Integrating with Cloud Run and Dynamic Batching
Our backend services, which interact with LLMs, are primarily deployed on Cloud Run. This means that latency and cost are tightly coupled. Knowing the projected token usage upfront also helps in making informed decisions about infrastructure. For example, if a specific feature generates very long responses, it might benefit from optimizing LLM inference on Cloud Run with dynamic batching to amortize the startup costs of container instances.
This cost prediction framework doesn't just give me a number; it provides the granular data needed to understand *why* the cost is what it is and where the levers for optimization lie. It helped me confirm that for high-volume, low-complexity tasks, models like GPT-5.4 Nano or Gemini 3.1 Flash-Lite would be significantly more cost-effective than a flagship model.
External Resource: LLM Provider Pricing
Keeping track of LLM pricing is a continuous effort, as providers frequently update their models and pricing structures. I always refer to the official documentation for the most accurate and up-to-date information. For instance, for OpenAI, their official pricing page is the definitive source.

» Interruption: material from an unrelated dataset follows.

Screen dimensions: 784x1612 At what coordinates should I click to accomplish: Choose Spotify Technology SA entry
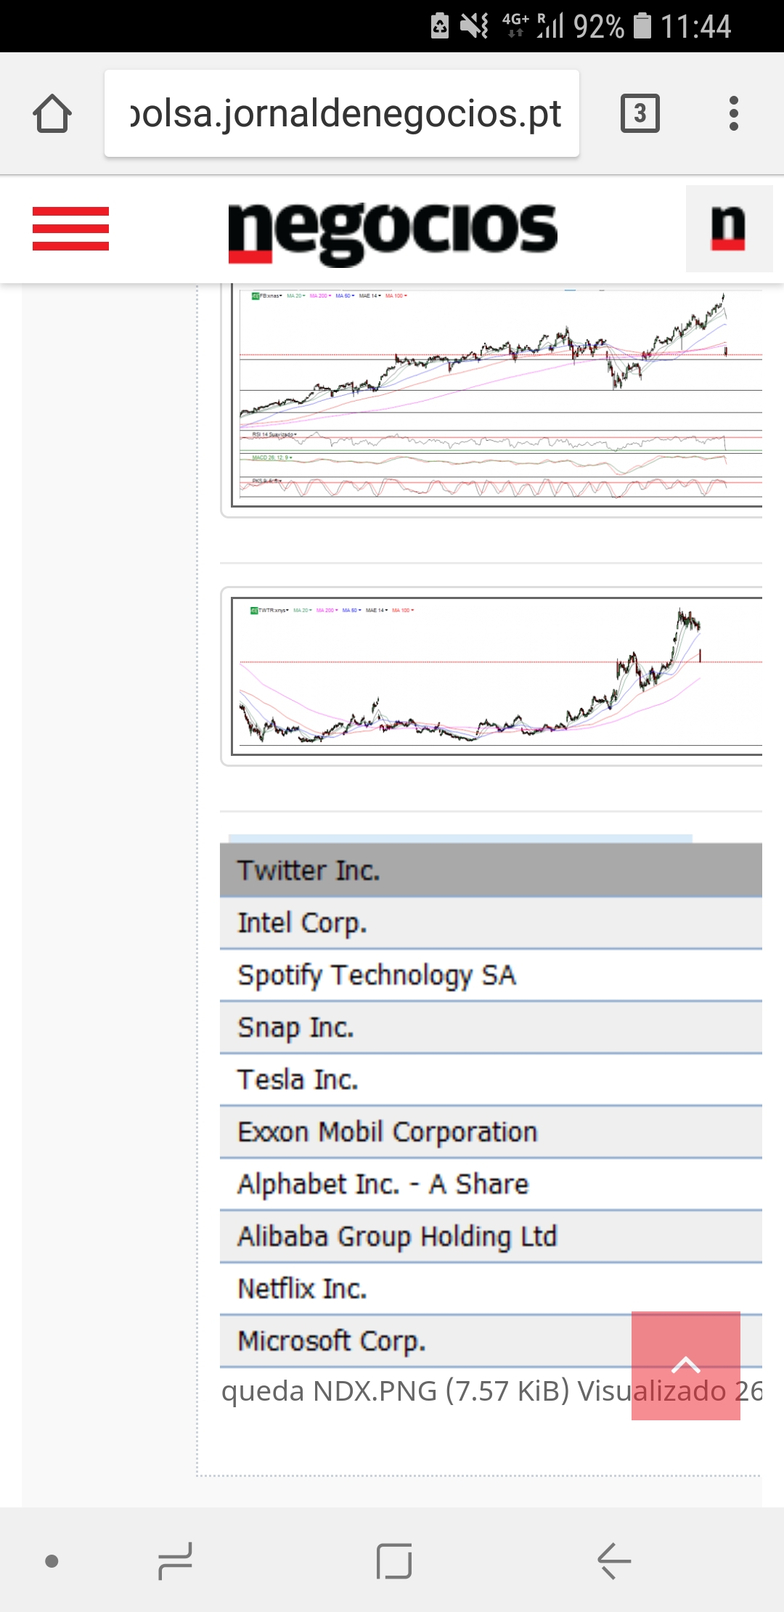tap(377, 975)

What I Learned / The Challenge
The biggest takeaway from this exercise was the critical importance of proactive cost modeling. Waiting until production to see the bill is a recipe for disaster. LLM costs are not like traditional compute costs; they are directly tied to the conversational and generative nature of the application, making them inherently more variable. Without this framework, I would have been flying blind, making architectural decisions and prompt engineering choices based on intuition rather than data.
One challenge was keeping the pricing_map up-to-date. LLM providers are in a constant state of flux, releasing new models and adjusting prices. This requires continuous monitoring of their announcements. Another was ensuring the "simulation" truly reflected production. It's easy to create an idealized test set, but real user inputs are messy, sometimes unnecessarily verbose, and often lead to unexpected token consumption. Regularly updating the simulation dataset with anonymized production-like prompts is crucial.

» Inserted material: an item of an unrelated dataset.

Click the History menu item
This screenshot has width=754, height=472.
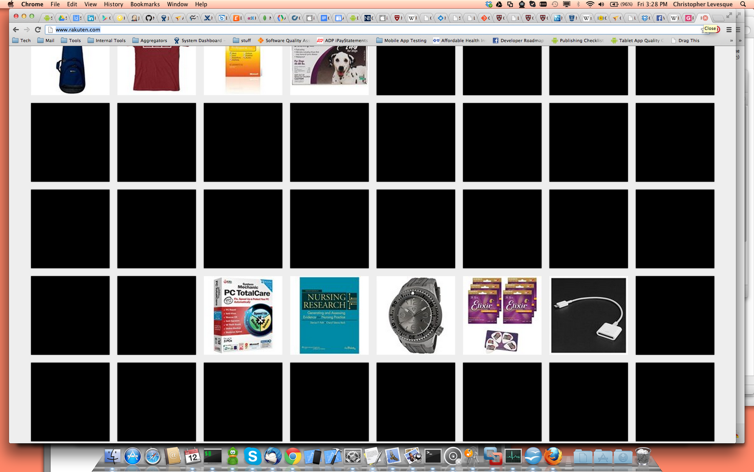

This framework also highlighted the value of model selection. By seeing the cost difference between, say, Claude Opus 4.6 and Gemini 3.1 Flash-Lite for a given task, it became evident that we needed to implement intelligent routing to use the most cost-efficient model for each specific use case.
Related Reading
If you're looking to dive deeper into optimizing your LLM usage, these posts from our DevLog might be helpful:
- Lowering LLM API Costs: A Deep Dive into Function Calling and Tool Use Optimization: This post explores advanced prompt engineering techniques and how using function calling can drastically reduce tokens by giving the LLM precise control over external tools, thus minimizing verbose, unnecessary output.
- Optimizing LLM Inference on Cloud Run: Dynamic Batching for Cost and Latency: While this post focuses more on infrastructure, understanding the token economics is a prerequisite for making informed decisions about how to deploy and scale your LLM-powered services efficiently on platforms like Cloud Run.
Looking Ahead
My next steps involve integrating this cost tracking more deeply into our CI/CD pipeline. The goal is to automatically flag any pull request that significantly increases the average token usage or projected cost for a given feature. This would provide immediate feedback to developers on the financial impact of their prompt engineering or feature design choices, making cost a first-class metric in our development process. I'm also exploring more sophisticated anomaly detection on the collected usage logs to catch unexpected spikes in our staging environments before they ever hit production. The journey to truly predictable LLM costs is ongoing, but with this framework, I feel much more confident navigating the evolving landscape.